Eugenio Montale

I was never an avid reader of poems apart from Eichendorff and his evocative romantic images and Hoelderlin, whose lyrical output might well be the pinnacle of German poetry in its transcendental and philosophical implications. Now I was stunned by the discovery of Italian poet Eugenio Mortale. Here is a good resume ( Wikipedia ) about him:
“Montale wrote more than ten anthologies of short lyrics, a journal of poetry translation, plus several books of prose translations, two books of literary criticism, and one of fantasy prose. Alongside his imaginative work he was a constant contributor to Italy’s most important newspaper, the Corriere della Sera, for which he wrote a huge number of articles on literature, music, and art. He also wrote a foreword to Dante’s “The Divine Comedy”, in which he mentions the credibility of Dante, and his insight and unbiased imagination.

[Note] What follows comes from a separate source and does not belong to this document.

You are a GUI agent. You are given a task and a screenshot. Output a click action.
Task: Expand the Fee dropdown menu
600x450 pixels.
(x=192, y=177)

Montale’s work, especially his first poetry collection Ossi di seppia (“Cuttlefish Bones”), which appeared in 1925, shows him as an antifascist who felt detached from contemporary life and found solace and refuge in the solitude of nature.
The Mediterranean landscape of Montale’s native Liguria was a strong presence in these early poems: they gave him a sort of “personal seclusion” in the face of the depressing events around him. These poems emphasise his personal solitude and empathy with “little” and “insignificant” things, or with the horizon, the sea.

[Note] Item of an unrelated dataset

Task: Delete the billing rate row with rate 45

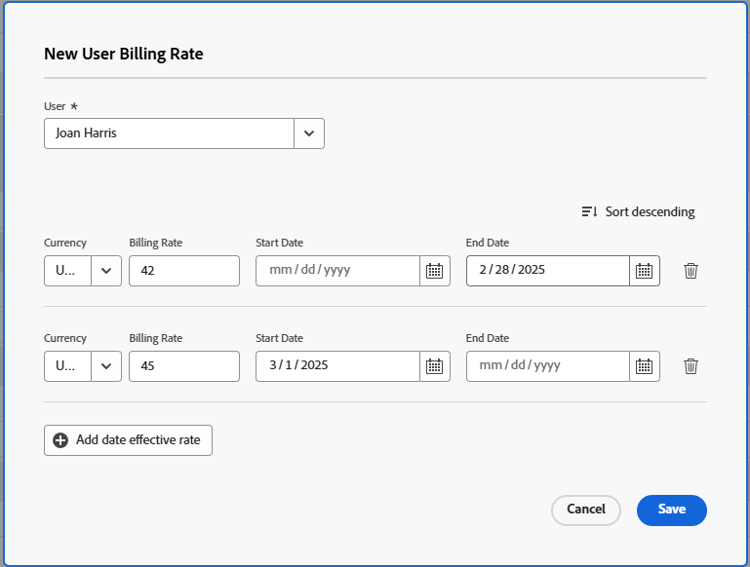Action: pyautogui.click(x=690, y=366)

According to Montale, nature is “rough, scanty, dazzling”. In a world filled with defeat and despair, nature alone seemed to possess dignity – the same as the reader experiences in reading his poems.”

I was particularly taken by his references to the Cinque Terre, an area in Italy I know fairly well, and its magic can be found in these poems. Most highly recommended. ( And poems can be read if there is only a minute or two of time available, the perfect modern day literature then…).